Да, улыбалась — не оскал, именно улыбка, когда губы разъехались в стороны и обнажили всё подряд: дёсны, язык, зубы, каждый поганый зуб, и вся морда сложилась в выражение, которое хотелось закрыть, спрятать, забыть, потому что это не была собачья морда — это была маска, которая в какой-то момент съезжала с настоящего лица, и Марине захотелось задёрнуть шторы и никогда больше к окну не подходить.
Она задёрнула.
Утром собаки нет. Но в новостях — H2N2, мутация, вспышка, штамм назвали «весёлым» (журналисты, блин, и их чувство юмора: спазм мускулатуры, дёргается, смешно). Безопасно для человека. Контакт не рекомендован. Паниковать не нужно.
Марина не паниковала.
Она просто больше не выходила из квартиры.
***
Сосед Лёня из сто четвёртой — грузный, лысый, одновременно дешёвый (табак) и дорогой (одеколон), загадка как он это комбинировал — постучал на второй день, нет, на третий, на второй он просто кричал в подъезде, орал:
«Они сидят! Штук пять! Прямо у входа!»
Марина подошла к двери, но открывать не стала.
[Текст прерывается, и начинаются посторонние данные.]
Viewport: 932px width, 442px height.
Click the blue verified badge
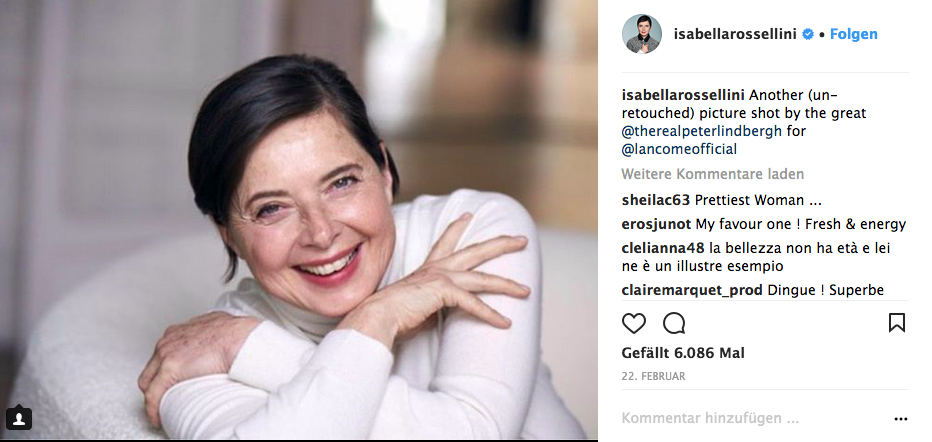click(x=807, y=34)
Через глазок вижу Лёнин глаз — красный, налитый, почти вываливается из орбиты.
— Видела? — спрашивает.
— Нет.
— Врёшь.
Не врёт. Видела одну. Но объяснять Лёне — не хочется, он из тех, кто слушает полтора слова и потом говорит сам, хоть убей.
— Звонил ветеринару. Аркадьичу. Говорит — спазм, вирус мутировал, не опасны. Но Мариш, ты бы видела, как они сидят.
Пауза.
— Ровненько. Рядком. И лыбятся. Все тридцать два зуба.
У собак, кстати, сорок два. Марина знала, потому что когда-то держала овчарку, но промолчала, потому что тридцать два — звучит по-человечески, страшнее.
Лёня ушёл. Включил телевизор, и из-за стены начало литься что-то про доллар, про карантин, про резервные отделения.
***
На четвёртый день Марина посмотрела в окно.
Семь.
У подъезда, полукругом, сидели семь дворняг. Разные — одна рыжая, крупная, с оторванным куском уха, две чёрные, похожие, сидели одна за одной (близняшки, что ли), одна седая, старая, живот висит, остальные — никакие, те, что видишь у помоек и тут же забываешь.
Все сидели.
Все улыбались.
Марина заметила: не моргают. Ни одна. Глаза открыты, неподвижные, блестящие, как у пластмассовых кукол, стеклянные, мёртвые. И эти разойдённые губы, жёлтые зубы, мокрые...
Отошла.
В наушниках IC3PEAK — «Сказка». Настя поёт, что всё хорошо, голос как разбитое стекло, звенит, и это идеальная музыка для этого — для собак, для карантина, для города, который делает вид, будто ничего не случается.
***
Аркадьича нашли на пятый день.
Лёня рассказал через дверь, глаз в глазке. Голос другой — тише, суше, как будто высушили.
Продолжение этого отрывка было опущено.